Aquaplanet Test Case

Expansion of HSD Framework: Addition of Aquaplanet Test Case

The NOAA Earth Prediction Innovation Center (EPIC), in collaboration with NOAA’s Physical Sciences Laboratory (PSL), is pleased to announce the development and integration of an idealized aquaplanet test case into the Unified Forecast System Weather Model (UFS-WM) Hierarchical System Development (HSD) framework. Historically, aquaplanet idealized tests have been widely used to study interactions between the ocean and atmosphere by simplifying the complex interactions which exist in a fully-coupled Earth System Model (ESM) (i.e., by restricting interactions to ocean-atmosphere components, while removing land, sea ice, and other feedbacks). This reduction in complexity enables researchers to isolate key physical processes and discern more robust insights into the impact of their scientific and code innovations upon forecast skill and model performance. Two key features of most aquaplanet experiments are (1) the global replacement of all land and sea-ice with ocean and the removal of topography, thereby approximating the earth’s surface as an aquaplanet, and (2) the prescription of a fixed, analytically variant Sea Surface Temperature (SST) that is kept constant throughout the model run. These studies have demonstrated that only two years of simulation were sufficient to obtain meteorological features such as global and zonal means, eddy patterns, and precipitation distributions and have demonstrated that model changes did not impact global circulation, though they did alter cloud properties.

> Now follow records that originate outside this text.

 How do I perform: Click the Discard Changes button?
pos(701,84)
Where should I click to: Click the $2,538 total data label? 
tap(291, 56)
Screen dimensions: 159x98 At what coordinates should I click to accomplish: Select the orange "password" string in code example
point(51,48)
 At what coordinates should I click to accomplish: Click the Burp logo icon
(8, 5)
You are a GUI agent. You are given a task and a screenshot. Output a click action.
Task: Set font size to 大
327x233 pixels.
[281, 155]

EPIC and PSL’s goal was to develop a comparable test for the UFS-WM in order to enable the broader Earth System modeling community to conduct meteorological research with an easy-to-deploy model configuration and workflow. To generate initial conditions for this test case, several modifications were required to align with the general structure of standard aquaplanet cases. Wind initial conditions, orography, and land grids (replaced by ocean), aerosols and trace gas (CO₂, O₃ etc.) and trace water (RH, SH etc.) were all set to zero. The model radiation code was modified to prescribe a constant solar zenith angle and the declination was set to zero. From this state the model was spun-up for 90 days, and the resultant restart files were retained as new initial conditions. In this test case configuration, we used a coarse ~ 2° × 2° grid (C48 resolution), in which C48 refers to cubed‑sphere grid with 48 x 48 cells per cube face. If there is community interest, future work may include development of higher resolution configurations, such as 1° × 1° (C96), or even 0.5° × 0.5° (C192).

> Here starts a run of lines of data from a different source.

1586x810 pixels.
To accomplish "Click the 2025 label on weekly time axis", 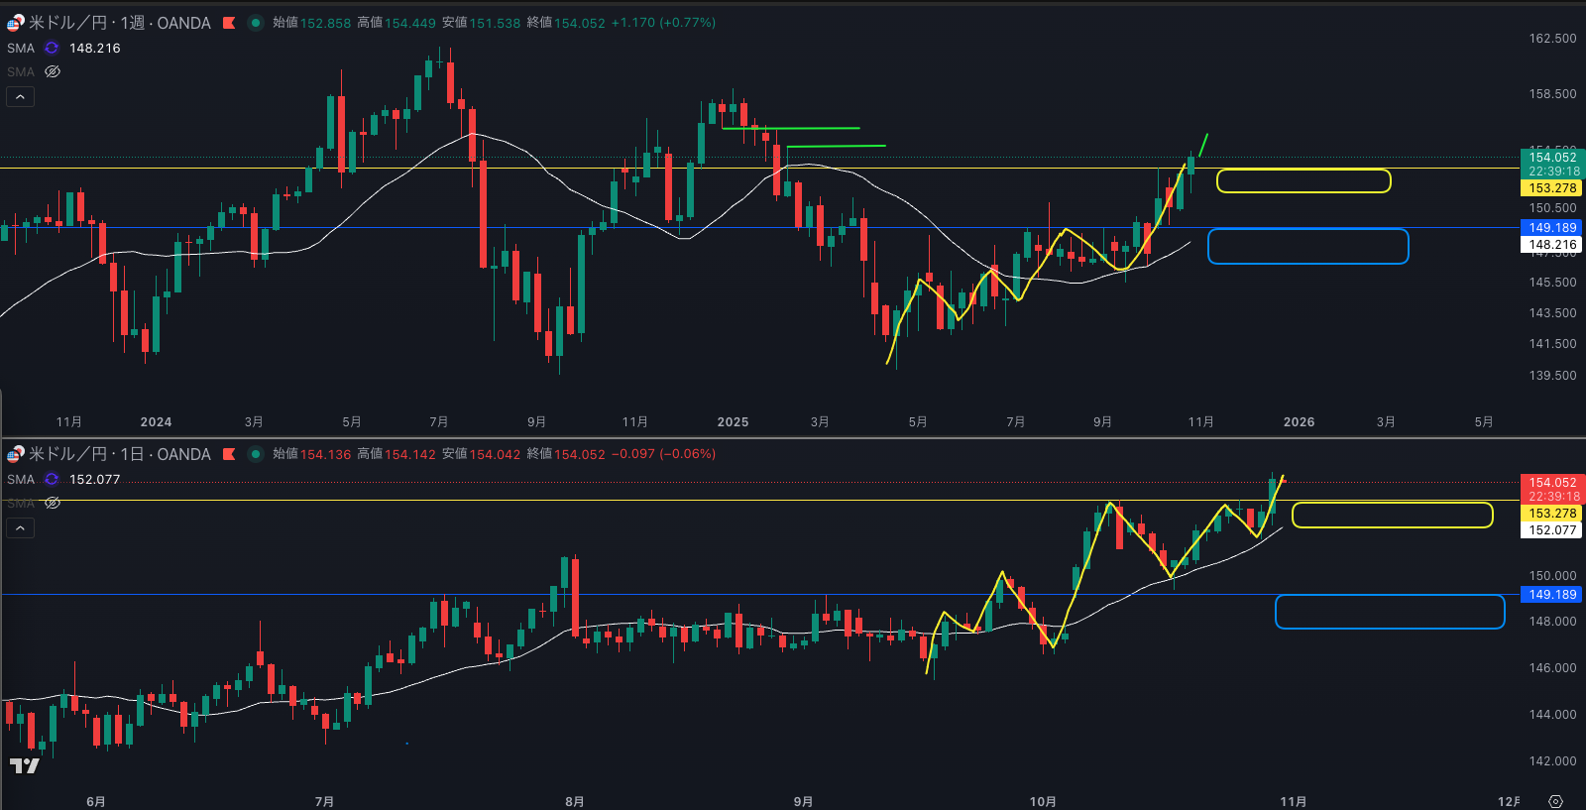I will point(733,421).
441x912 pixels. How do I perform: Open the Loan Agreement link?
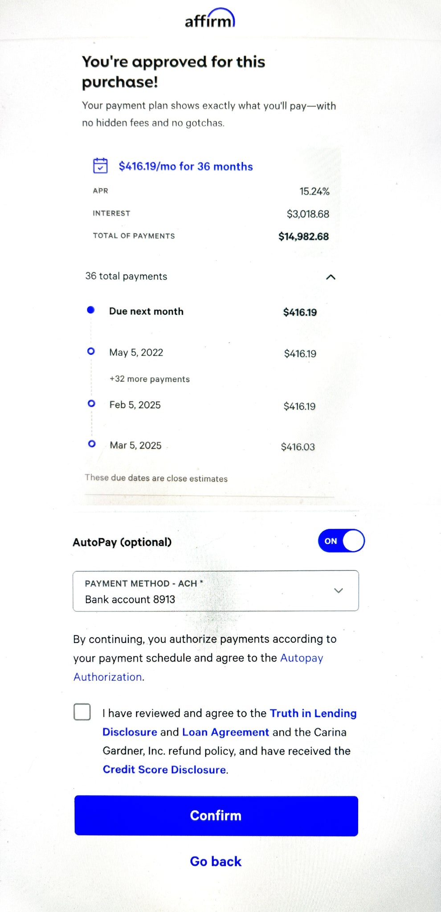click(x=225, y=732)
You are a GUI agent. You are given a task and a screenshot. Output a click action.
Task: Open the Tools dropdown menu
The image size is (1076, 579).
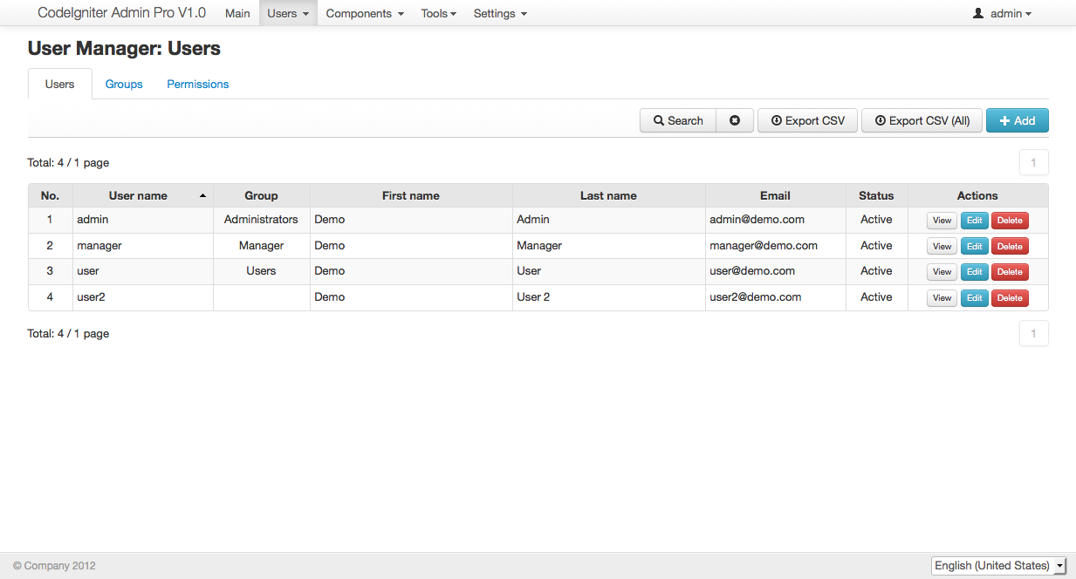(438, 13)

SST profile. In this aquaplanet configuration, the ocean temperature is represented by an analytically variant SST that is held constant throughout the model forecast. The SST profile is defined with a maximum of 27 °C at the equator, gradually decreasing to 0 °C at 60°S and 60°N, and remaining constant at 0 °C toward both poles. Temperature scale is shown in degrees Celsius.

 

The idealized aquaplanet test case is available now in a tag of the UFS-WM. Documentation to assist users with configuring and running the test case is available on the UFS-WM ReadtheDocs HSD section. Required input data, fix files, and model configuration files are pre-staged on all NOAA Tier 1 platforms. New plotting scripts are also available for users who wish to visualize their model outputs for long-term experiments to understand Earth system dynamics. Additionally, the test case is available to run via an Intel container, with the container and all necessary data to run the test case is shared via the NOAA EPIC S3 bucket.

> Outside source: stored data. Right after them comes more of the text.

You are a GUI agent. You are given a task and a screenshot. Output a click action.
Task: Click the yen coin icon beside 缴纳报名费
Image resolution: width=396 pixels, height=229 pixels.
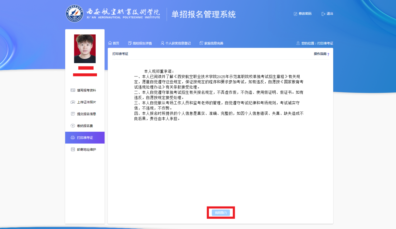click(73, 126)
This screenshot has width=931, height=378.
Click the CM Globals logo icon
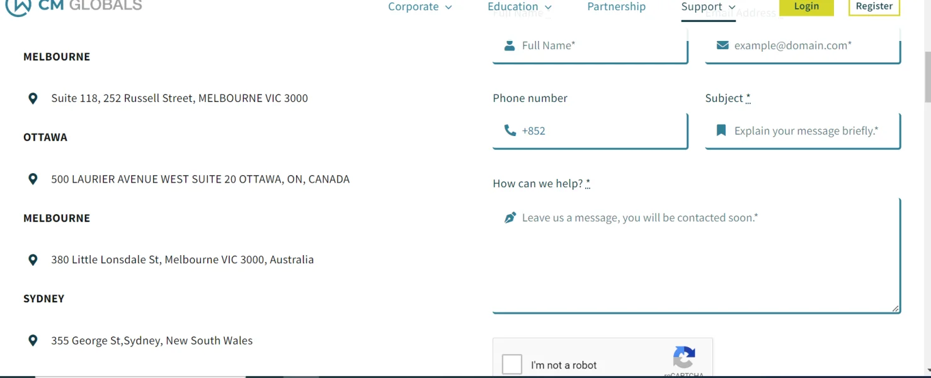[x=18, y=6]
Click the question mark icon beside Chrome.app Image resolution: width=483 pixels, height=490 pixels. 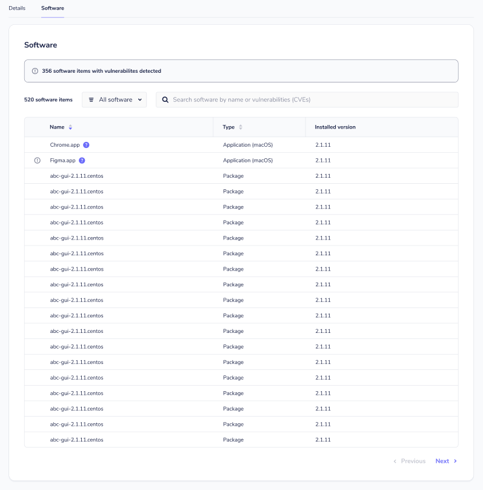(x=85, y=145)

Sea-Land-Ice mask (left) and the final aquaplanet configuration with topography removed and all land/sea ice points converted to sea points (right).
Sea-Land-Ice mask (left) and the final aquaplanet configuration with topography removed and all land/sea ice points converted to sea points (right).
Average summer precipitation from aquaplanet forecast
Average summer precipitation from aquaplanet forecast. Utilizing the default initial conditions provided with the idealized case (spun-up 90 days from October 2025; forecast initialized January 2026), the time-averaged global precipitation for summer 2026 is shown using the default aquaplanet model configuration.